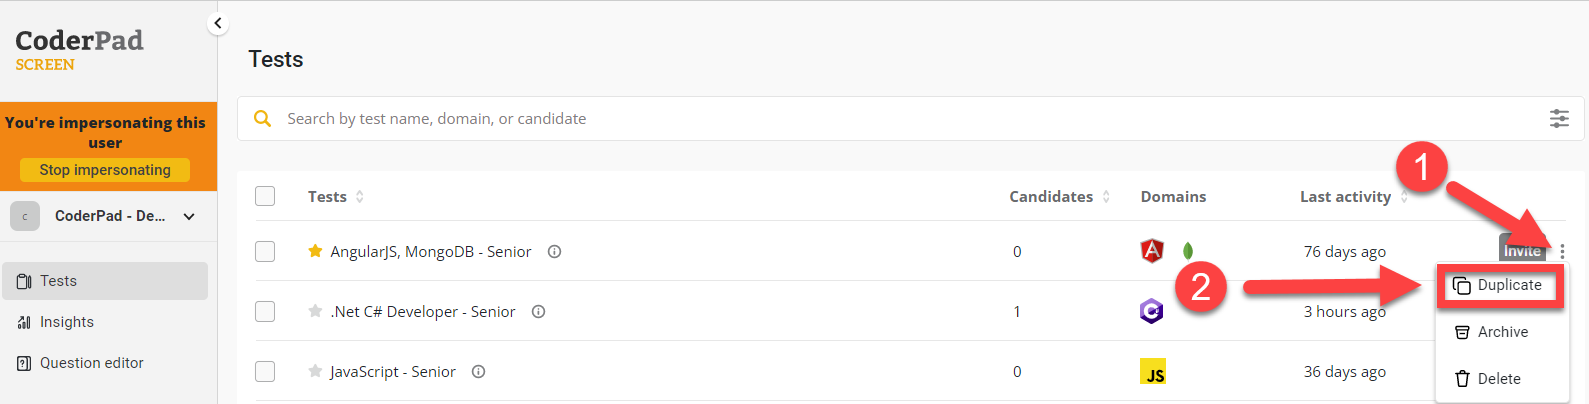1589x404 pixels.
Task: Click the Stop impersonating button
Action: pos(105,170)
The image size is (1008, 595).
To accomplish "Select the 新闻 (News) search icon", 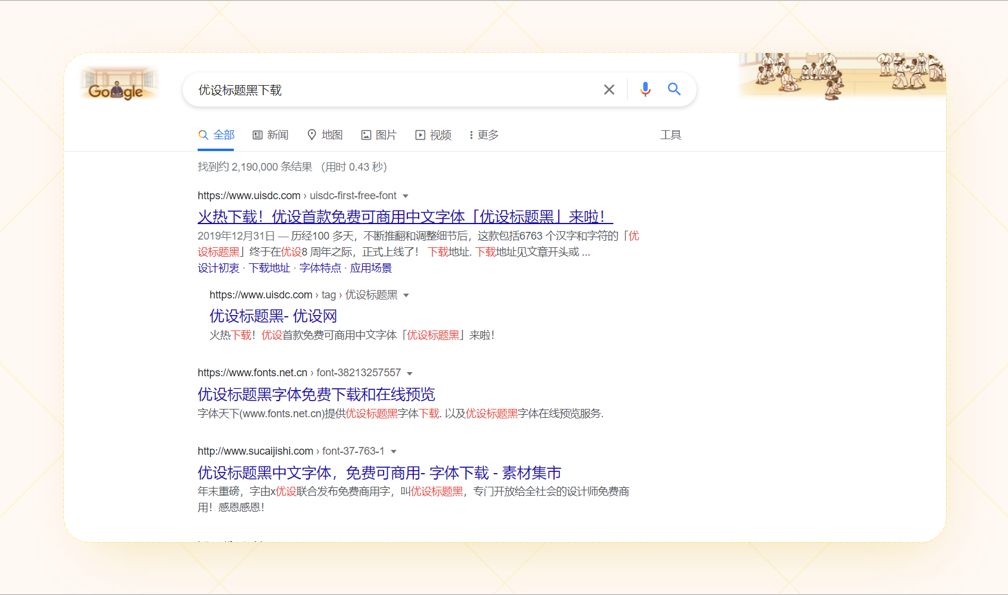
§
# WHAT TO PRODUCE
Rewrite the material above with "accomplish" changed to "complete" and nothing else altered. Leave out the pictures.

# RESPONSE BELOW
1589x404 pixels.
Task: Click the Stop impersonating button
Action: pos(105,170)
The image size is (1008, 595).
To complete "Select the 新闻 (News) search icon", 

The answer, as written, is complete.